Problem statement — Reproduce the MCP text word for word, everything from "DAY 18 / PHASE" down to "problem into N+M.".

--- Text block Enclosed Below ---

DAY 18 / PHASE 2 · APPLICATIONS & SYSTEMS

MCP

Three Primitives · stdio vs HTTP · Build a Server · Context Tax

2026-06-01 · BigCat

MCP isn't another function-calling wrapper — it collapses the N×M integration problem into N+M.

// WHY THIS MATTERS

You already write tool schemas and wire up APIs. MCP's engineering value isn't "now I can call tools" — it's that it changes the topology of integration: instead of writing glue for every model × every data source (N×M), you write a server once and every client reuses it (N+M). But what actually decides whether MCP works for you are three points most people overlook: the control axis of the three primitives (what belongs in a Tool vs a Resource), the process model of the transport (one obscure stdio bug can silently corrupt your whole JSON-RPC stream), and MCP's biggest production failure mode — the context tax of tool definitions (connect 10 servers and you burn thousands of tokens before the user says a word). This issue assumes you know what MCP is; it goes straight to engineering it and avoiding the traps.

// 01

Three Primitives: Not Naming, but Control

Claim: putting a capability in Tool / Resource / Prompt decides "who initiates the call" — MCP's most misused design point.

--- End of Enclosed Text block ---
--- Material supplied Enclosed Below ---

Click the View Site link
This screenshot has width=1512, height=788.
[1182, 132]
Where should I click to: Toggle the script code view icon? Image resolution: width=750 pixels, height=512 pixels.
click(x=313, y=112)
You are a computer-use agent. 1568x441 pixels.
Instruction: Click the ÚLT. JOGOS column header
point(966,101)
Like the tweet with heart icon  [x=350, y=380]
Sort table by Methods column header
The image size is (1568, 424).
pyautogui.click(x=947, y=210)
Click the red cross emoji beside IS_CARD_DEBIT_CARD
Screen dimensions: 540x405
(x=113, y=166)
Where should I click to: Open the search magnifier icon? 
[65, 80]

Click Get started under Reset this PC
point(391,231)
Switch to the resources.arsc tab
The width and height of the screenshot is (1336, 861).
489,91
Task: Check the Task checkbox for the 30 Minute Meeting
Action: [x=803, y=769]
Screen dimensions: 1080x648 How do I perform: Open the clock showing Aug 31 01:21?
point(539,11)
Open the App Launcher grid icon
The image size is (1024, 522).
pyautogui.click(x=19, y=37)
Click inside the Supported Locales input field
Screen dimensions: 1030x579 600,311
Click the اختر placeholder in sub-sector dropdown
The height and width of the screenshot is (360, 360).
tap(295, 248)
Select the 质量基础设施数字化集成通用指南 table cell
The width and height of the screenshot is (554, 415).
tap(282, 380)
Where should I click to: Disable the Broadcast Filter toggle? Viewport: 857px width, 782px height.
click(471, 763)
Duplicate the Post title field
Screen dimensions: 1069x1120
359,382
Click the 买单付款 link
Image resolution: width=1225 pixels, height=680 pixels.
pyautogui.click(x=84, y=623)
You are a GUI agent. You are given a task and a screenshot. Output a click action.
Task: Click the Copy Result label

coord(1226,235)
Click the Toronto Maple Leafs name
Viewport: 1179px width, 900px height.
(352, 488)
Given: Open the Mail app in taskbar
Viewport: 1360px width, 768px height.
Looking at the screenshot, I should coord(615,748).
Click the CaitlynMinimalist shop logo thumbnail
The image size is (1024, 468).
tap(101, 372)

--- End of Enclosed Material supplied ---

Solution below —
DAY 18 / PHASE 2 · APPLICATIONS & SYSTEMS

MCP

Three Primitives · stdio vs HTTP · Build a Server · Context Tax

2026-06-01 · BigCat

MCP isn't another function-calling wrapper — it collapses the N×M integration problem into N+M.